Brief: Taking the listing below, restate word for word each line from the line with "This screenshot has height=937, width=1764." to the line with "Task: Click the back arrow icon", ends included, and stop there.

Source records:

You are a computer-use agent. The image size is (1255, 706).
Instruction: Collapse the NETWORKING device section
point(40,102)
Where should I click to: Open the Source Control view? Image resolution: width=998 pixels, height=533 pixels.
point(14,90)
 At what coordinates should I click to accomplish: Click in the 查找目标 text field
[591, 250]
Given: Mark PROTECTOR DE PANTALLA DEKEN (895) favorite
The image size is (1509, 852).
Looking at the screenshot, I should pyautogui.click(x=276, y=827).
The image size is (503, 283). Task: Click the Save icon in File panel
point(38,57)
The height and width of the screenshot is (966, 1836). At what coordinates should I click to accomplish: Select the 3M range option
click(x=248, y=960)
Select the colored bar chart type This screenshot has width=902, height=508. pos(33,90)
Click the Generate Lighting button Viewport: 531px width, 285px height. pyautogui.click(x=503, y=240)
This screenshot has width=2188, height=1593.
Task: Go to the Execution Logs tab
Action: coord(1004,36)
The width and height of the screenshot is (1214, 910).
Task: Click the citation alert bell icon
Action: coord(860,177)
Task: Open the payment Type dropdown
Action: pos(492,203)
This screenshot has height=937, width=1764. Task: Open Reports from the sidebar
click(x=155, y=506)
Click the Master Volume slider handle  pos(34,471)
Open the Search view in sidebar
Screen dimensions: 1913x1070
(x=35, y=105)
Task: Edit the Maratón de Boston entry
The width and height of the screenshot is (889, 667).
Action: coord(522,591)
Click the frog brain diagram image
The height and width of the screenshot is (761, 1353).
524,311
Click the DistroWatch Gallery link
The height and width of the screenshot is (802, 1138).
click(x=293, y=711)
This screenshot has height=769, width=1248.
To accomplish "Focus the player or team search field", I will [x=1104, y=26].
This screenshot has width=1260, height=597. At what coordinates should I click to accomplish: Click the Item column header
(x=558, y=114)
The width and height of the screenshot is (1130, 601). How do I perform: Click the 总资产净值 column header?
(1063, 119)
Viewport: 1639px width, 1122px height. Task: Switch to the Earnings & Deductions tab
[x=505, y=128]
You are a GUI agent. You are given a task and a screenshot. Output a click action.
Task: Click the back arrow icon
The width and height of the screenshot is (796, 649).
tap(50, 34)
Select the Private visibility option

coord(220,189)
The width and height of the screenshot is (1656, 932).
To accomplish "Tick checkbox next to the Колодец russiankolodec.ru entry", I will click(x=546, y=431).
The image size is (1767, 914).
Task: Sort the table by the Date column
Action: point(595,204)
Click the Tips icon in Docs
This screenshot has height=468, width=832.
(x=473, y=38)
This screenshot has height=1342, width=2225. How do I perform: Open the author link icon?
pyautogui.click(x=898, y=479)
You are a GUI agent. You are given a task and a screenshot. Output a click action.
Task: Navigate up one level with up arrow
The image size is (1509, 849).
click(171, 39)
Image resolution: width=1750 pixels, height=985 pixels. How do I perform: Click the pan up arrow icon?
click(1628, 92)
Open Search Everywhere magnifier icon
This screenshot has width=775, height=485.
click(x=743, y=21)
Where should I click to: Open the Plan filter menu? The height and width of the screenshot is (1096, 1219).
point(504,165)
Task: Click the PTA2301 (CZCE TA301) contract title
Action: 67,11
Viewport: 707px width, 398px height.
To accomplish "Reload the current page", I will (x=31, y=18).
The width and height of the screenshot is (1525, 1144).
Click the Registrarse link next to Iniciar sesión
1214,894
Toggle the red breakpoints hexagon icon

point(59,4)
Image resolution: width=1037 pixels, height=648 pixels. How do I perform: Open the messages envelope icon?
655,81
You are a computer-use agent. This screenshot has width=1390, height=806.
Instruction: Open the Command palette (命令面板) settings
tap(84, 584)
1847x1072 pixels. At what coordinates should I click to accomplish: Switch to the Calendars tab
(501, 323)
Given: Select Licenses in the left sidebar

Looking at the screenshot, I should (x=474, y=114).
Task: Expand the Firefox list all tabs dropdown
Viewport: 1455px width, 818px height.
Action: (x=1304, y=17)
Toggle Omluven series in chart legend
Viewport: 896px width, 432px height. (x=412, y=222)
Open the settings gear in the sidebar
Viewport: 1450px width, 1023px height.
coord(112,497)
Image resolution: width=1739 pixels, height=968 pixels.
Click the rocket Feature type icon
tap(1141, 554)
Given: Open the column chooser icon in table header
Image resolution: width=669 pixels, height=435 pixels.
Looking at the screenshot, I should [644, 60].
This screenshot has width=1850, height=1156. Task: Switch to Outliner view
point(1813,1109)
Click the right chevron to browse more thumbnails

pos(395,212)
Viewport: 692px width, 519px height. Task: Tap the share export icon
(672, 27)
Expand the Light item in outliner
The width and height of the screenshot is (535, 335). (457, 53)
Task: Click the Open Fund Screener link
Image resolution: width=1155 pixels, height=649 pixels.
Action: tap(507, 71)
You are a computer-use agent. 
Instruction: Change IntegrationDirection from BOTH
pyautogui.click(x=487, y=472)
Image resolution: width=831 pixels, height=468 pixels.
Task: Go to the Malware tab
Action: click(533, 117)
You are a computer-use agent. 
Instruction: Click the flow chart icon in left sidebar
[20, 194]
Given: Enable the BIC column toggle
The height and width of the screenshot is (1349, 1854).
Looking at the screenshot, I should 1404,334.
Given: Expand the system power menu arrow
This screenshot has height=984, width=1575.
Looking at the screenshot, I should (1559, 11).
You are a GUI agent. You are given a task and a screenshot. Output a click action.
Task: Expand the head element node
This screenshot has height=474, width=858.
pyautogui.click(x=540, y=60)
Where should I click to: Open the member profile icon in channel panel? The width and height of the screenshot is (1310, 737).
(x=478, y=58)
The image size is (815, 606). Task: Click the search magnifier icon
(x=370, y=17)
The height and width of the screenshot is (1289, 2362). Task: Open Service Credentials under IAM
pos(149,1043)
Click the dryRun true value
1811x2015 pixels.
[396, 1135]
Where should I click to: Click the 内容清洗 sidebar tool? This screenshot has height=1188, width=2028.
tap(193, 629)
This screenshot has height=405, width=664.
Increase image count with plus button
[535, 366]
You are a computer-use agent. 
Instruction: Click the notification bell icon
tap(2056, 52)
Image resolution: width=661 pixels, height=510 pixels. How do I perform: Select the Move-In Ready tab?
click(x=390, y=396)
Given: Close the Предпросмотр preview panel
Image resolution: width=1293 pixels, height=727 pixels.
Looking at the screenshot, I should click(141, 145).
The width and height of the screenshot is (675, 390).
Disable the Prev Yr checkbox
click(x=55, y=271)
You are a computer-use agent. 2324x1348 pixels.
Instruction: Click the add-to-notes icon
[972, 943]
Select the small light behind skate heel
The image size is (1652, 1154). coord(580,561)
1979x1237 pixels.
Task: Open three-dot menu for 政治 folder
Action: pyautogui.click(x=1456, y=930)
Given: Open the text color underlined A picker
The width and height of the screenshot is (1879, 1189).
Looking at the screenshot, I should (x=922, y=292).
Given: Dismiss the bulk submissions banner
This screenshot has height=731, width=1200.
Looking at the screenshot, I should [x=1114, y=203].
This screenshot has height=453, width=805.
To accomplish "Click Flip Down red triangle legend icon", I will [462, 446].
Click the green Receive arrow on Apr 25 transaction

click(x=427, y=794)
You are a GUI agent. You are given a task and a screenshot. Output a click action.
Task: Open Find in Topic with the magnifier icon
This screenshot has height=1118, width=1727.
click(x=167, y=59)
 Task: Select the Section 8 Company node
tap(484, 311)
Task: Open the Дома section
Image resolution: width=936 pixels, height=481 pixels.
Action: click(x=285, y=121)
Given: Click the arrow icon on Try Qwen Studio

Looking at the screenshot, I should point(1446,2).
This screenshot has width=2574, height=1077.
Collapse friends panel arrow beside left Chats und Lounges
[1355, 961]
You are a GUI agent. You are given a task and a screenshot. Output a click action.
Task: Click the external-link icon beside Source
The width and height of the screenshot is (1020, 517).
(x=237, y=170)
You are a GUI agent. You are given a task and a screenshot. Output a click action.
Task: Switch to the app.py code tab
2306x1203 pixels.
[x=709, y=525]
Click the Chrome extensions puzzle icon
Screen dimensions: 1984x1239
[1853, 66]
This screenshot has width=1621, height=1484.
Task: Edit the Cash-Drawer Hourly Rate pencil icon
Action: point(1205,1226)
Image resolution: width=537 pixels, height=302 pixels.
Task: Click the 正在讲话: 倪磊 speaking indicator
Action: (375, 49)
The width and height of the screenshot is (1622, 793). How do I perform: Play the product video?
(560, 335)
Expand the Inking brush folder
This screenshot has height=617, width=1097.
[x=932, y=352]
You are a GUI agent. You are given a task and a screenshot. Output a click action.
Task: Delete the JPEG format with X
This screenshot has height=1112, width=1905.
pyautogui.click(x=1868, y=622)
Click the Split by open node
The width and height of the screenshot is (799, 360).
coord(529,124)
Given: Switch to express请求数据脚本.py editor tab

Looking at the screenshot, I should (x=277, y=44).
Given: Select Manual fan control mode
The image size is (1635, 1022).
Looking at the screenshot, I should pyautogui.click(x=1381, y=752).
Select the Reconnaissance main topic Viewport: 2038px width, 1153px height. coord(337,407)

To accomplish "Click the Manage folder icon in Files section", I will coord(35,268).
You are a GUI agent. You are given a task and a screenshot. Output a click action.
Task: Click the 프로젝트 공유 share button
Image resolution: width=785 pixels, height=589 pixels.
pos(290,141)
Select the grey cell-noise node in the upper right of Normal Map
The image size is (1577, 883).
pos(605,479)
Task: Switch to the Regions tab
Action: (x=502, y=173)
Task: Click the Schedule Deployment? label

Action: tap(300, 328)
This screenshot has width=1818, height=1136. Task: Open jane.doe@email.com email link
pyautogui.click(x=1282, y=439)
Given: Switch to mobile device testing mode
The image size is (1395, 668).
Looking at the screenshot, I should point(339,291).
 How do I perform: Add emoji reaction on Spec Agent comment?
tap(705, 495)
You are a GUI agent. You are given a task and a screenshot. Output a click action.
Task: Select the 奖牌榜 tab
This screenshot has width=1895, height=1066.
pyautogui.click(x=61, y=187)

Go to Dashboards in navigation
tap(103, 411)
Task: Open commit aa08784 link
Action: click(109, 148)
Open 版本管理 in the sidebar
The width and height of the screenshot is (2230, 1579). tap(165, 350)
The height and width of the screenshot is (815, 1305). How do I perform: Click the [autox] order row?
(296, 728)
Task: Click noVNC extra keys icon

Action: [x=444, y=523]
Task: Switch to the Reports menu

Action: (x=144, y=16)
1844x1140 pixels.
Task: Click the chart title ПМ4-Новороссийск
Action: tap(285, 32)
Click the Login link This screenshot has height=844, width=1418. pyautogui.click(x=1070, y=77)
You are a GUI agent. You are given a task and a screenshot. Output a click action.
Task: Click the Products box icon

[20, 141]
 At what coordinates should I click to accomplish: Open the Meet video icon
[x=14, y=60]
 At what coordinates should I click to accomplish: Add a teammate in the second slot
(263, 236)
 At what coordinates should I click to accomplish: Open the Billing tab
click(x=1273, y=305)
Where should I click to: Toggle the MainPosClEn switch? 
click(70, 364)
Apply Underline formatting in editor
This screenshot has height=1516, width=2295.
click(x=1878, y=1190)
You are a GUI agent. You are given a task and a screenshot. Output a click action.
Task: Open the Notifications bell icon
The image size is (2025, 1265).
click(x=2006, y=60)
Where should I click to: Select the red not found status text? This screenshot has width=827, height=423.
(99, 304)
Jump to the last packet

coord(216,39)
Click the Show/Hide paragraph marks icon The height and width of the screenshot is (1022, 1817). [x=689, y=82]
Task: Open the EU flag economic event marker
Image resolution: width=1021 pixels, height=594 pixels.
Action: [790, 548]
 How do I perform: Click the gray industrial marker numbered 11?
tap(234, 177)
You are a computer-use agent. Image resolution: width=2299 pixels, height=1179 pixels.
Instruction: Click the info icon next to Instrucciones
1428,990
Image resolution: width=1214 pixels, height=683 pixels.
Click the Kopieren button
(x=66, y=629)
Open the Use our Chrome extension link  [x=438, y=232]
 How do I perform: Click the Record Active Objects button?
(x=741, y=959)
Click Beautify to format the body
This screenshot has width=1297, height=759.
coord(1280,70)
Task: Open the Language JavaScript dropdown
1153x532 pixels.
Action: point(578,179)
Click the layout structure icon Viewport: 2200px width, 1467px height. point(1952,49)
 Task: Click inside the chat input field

Task solution:
This screenshot has height=937, width=1764. Task: Open Reports from the sidebar
click(x=155, y=506)
Click the Master Volume slider handle  pos(34,471)
Open the Search view in sidebar
Screen dimensions: 1913x1070
(x=35, y=105)
Task: Edit the Maratón de Boston entry
The width and height of the screenshot is (889, 667).
Action: coord(522,591)
Click the frog brain diagram image
The height and width of the screenshot is (761, 1353).
524,311
Click the DistroWatch Gallery link
The height and width of the screenshot is (802, 1138).
click(x=293, y=711)
This screenshot has height=769, width=1248.
To accomplish "Focus the player or team search field", I will [x=1104, y=26].
This screenshot has width=1260, height=597. At what coordinates should I click to accomplish: Click the Item column header
(x=558, y=114)
The width and height of the screenshot is (1130, 601). How do I perform: Click the 总资产净值 column header?
(1063, 119)
Viewport: 1639px width, 1122px height. Task: Switch to the Earnings & Deductions tab
[x=505, y=128]
You are a GUI agent. You are given a task and a screenshot. Output a click action.
Task: Click the back arrow icon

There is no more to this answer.